> [WORK REQUIRED]
What lines of the material below include the string "Twitter"? Copy all of them.

> [RECORDS PROVIDED]
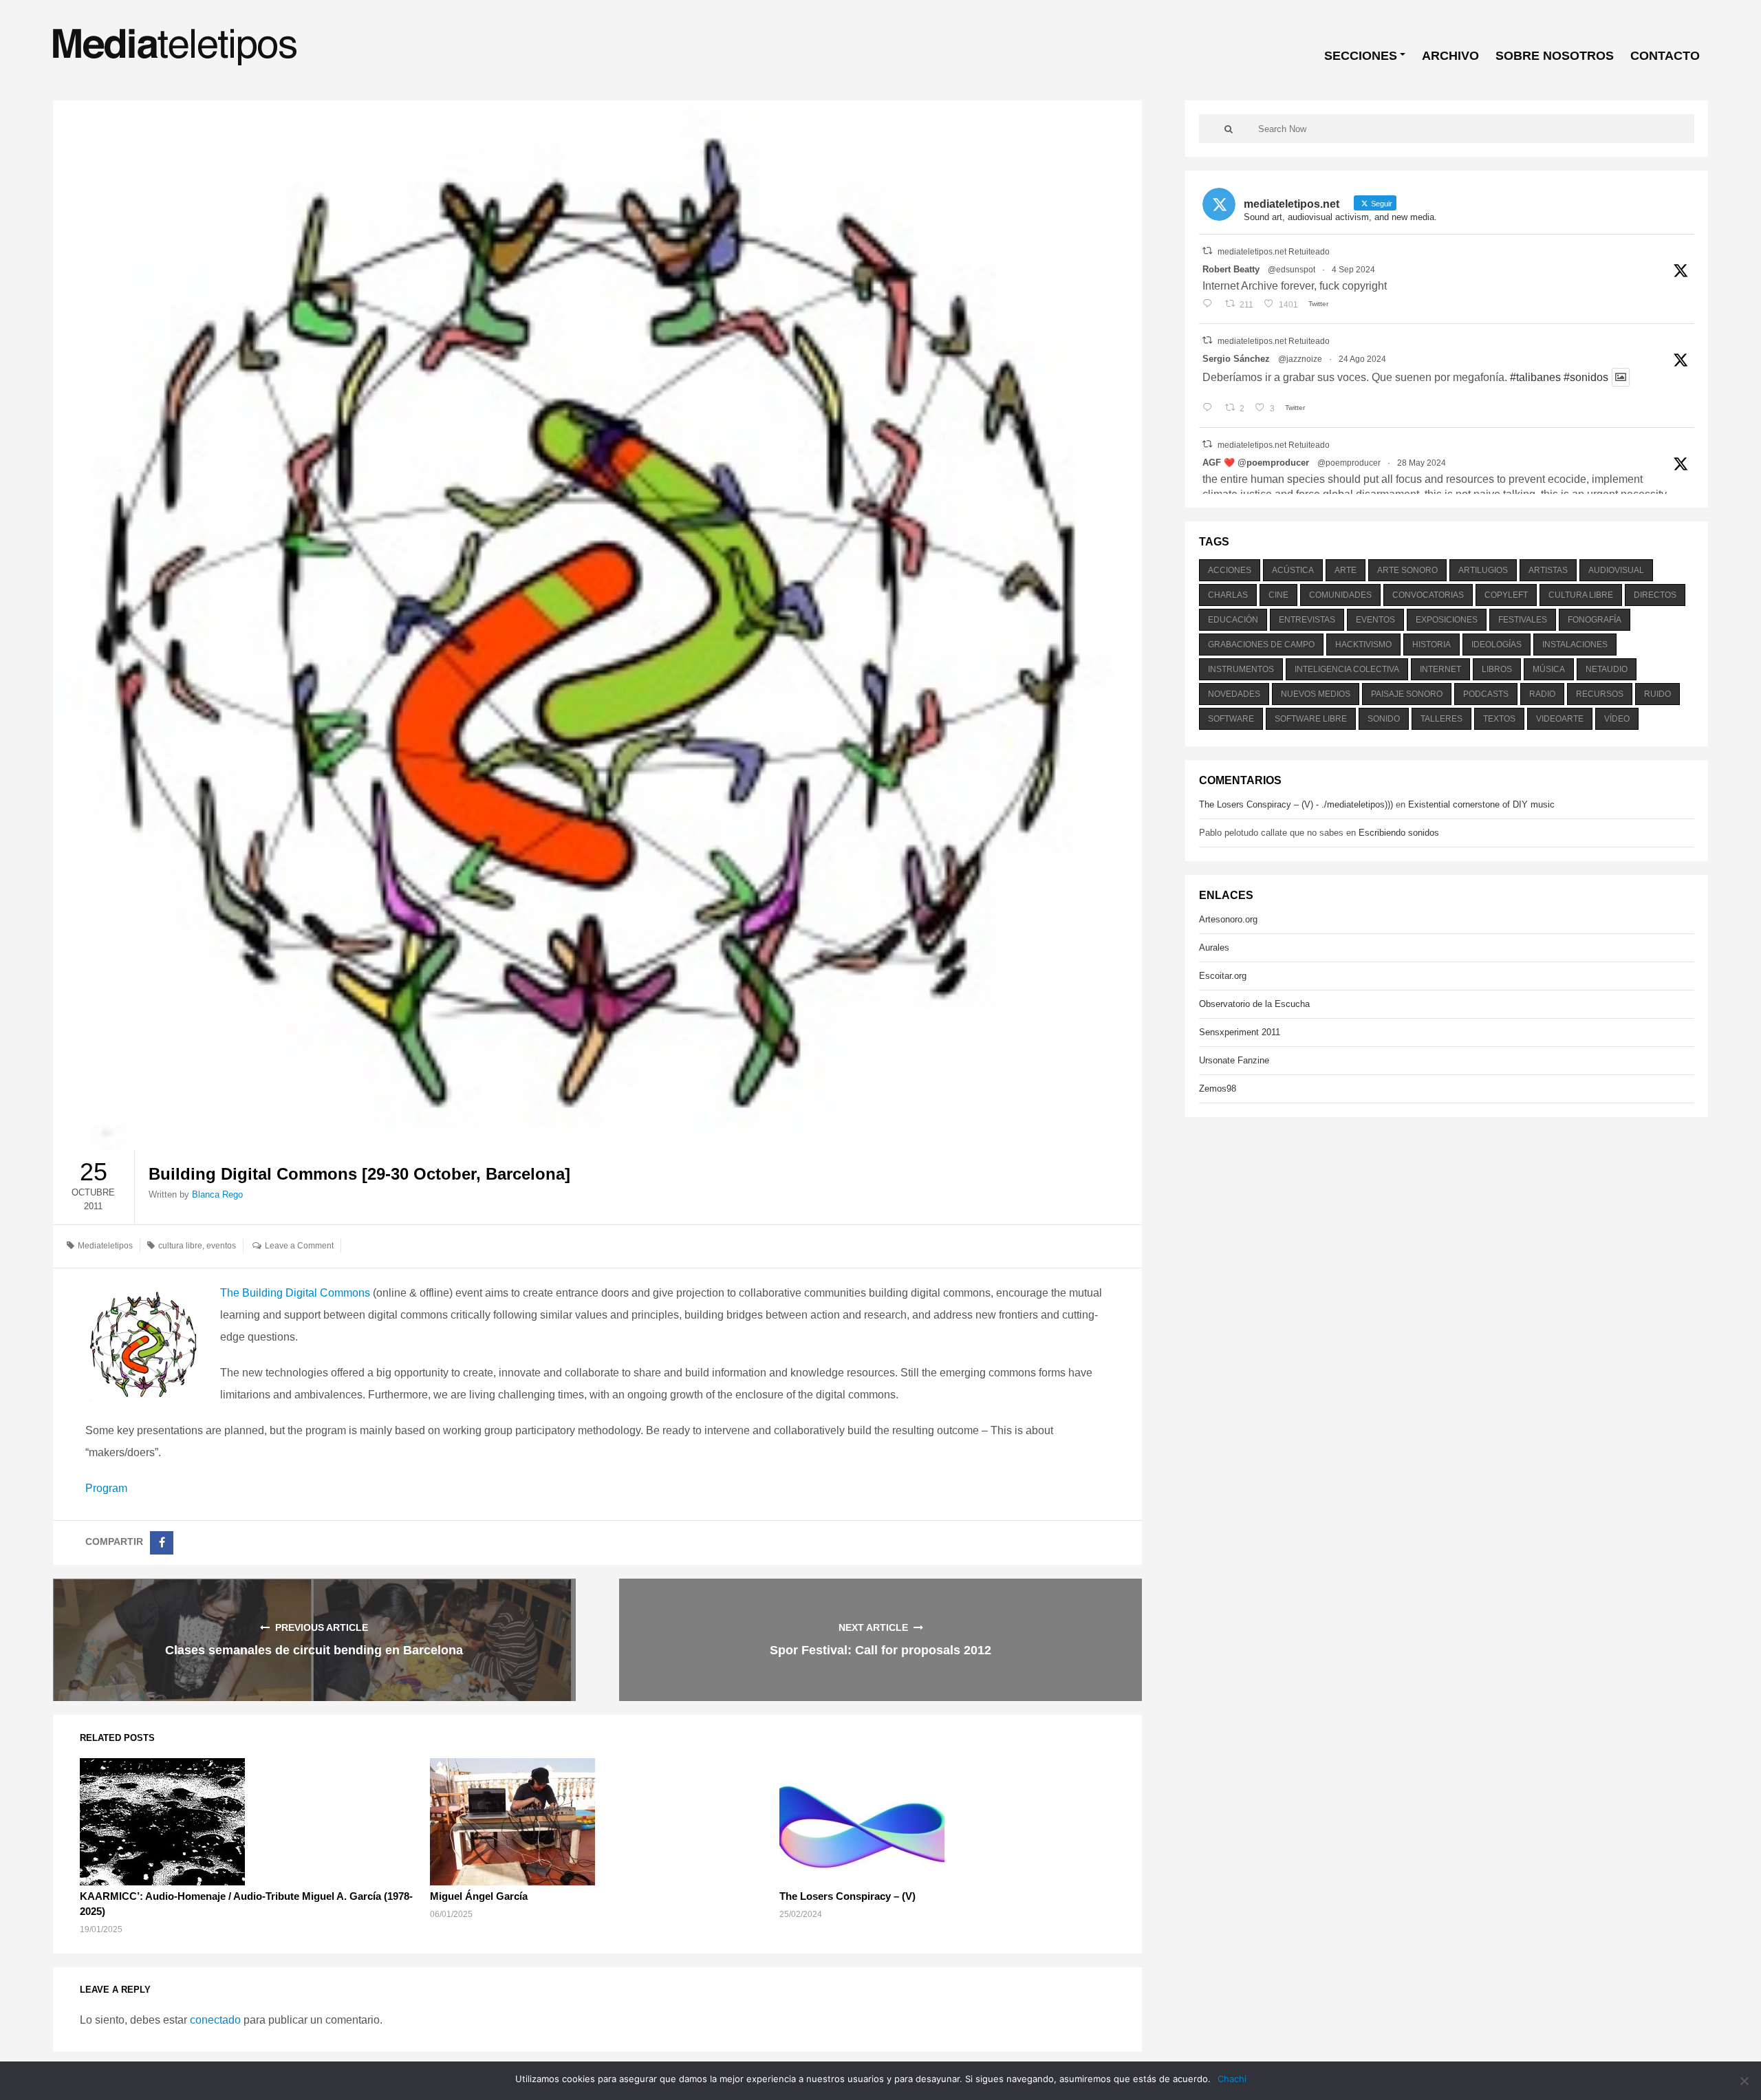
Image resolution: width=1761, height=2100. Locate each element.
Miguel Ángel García (479, 1896)
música (1549, 669)
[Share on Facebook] (161, 1543)
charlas (1228, 595)
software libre (1311, 719)
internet (1440, 669)
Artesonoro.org (1228, 919)
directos (1655, 595)
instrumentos (1241, 669)
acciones (1229, 570)
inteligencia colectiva (1347, 669)
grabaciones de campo (1261, 644)
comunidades (1340, 595)
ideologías (1496, 644)
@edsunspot (1291, 269)
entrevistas (1307, 620)
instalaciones (1575, 644)
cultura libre (180, 1246)
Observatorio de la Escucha (1254, 1004)
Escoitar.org (1222, 976)
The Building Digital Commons (295, 1293)
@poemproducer (1349, 463)
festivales (1522, 620)
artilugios (1483, 570)
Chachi (1232, 2078)
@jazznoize (1300, 359)
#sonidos (1586, 377)
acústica (1293, 570)
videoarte (1560, 719)
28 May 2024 (1421, 463)
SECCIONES (1360, 56)
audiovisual (1616, 570)
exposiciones (1447, 620)
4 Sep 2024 (1353, 269)
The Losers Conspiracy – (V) (847, 1896)
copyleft (1506, 595)
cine (1278, 595)
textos (1499, 719)
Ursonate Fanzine (1234, 1060)
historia (1431, 644)
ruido (1657, 694)
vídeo (1617, 719)
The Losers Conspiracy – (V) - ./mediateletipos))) (1296, 804)
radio (1542, 694)
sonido (1384, 719)
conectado (215, 2020)
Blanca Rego (217, 1194)
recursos (1599, 694)
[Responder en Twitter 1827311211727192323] (1210, 408)
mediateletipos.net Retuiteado (1274, 252)
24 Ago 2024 (1362, 359)
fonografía (1594, 620)
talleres (1441, 719)
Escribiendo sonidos (1399, 832)
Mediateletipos (105, 1246)
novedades (1234, 694)
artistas (1548, 570)
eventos (221, 1246)
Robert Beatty (1231, 269)
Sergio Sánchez (1236, 359)
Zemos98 (1217, 1088)
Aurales (1214, 947)
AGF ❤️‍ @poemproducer (1255, 462)
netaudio (1607, 669)
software (1231, 719)
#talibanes (1535, 377)
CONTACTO (1665, 56)
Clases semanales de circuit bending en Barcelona (314, 1650)
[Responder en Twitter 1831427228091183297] (1210, 304)
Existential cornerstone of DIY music (1481, 804)
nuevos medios (1315, 694)
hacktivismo (1363, 644)
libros (1497, 669)
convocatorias (1428, 595)
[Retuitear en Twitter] (1207, 251)
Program (106, 1488)
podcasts (1486, 694)
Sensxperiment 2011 (1239, 1032)
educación (1233, 620)
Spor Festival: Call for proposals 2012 (880, 1650)
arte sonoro (1407, 570)
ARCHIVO (1450, 56)
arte (1346, 570)
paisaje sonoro (1407, 694)
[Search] (1228, 128)
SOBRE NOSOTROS (1554, 56)
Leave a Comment (299, 1246)
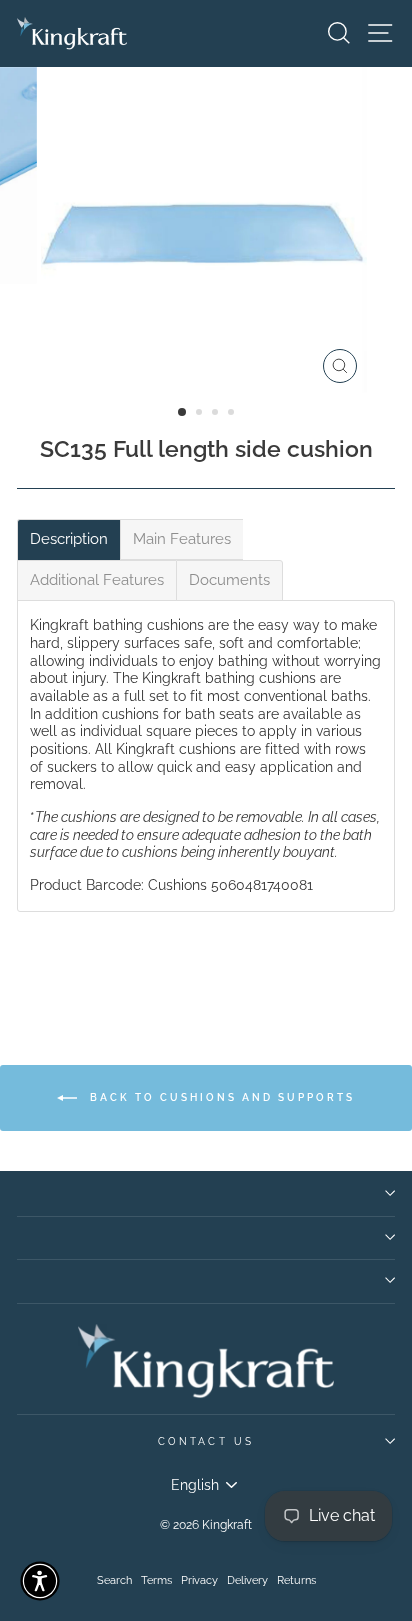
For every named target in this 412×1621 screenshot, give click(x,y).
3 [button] (217, 414)
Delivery (247, 1580)
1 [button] (183, 413)
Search (114, 1580)
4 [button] (233, 414)
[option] (206, 230)
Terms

> [ANSWER TO THIS TASK]
[Responder en Twitter 1827311211727192323] (1210, 408)
[Responder en Twitter 1831427228091183297] (1210, 304)
[Retuitear en Twitter] (1207, 251)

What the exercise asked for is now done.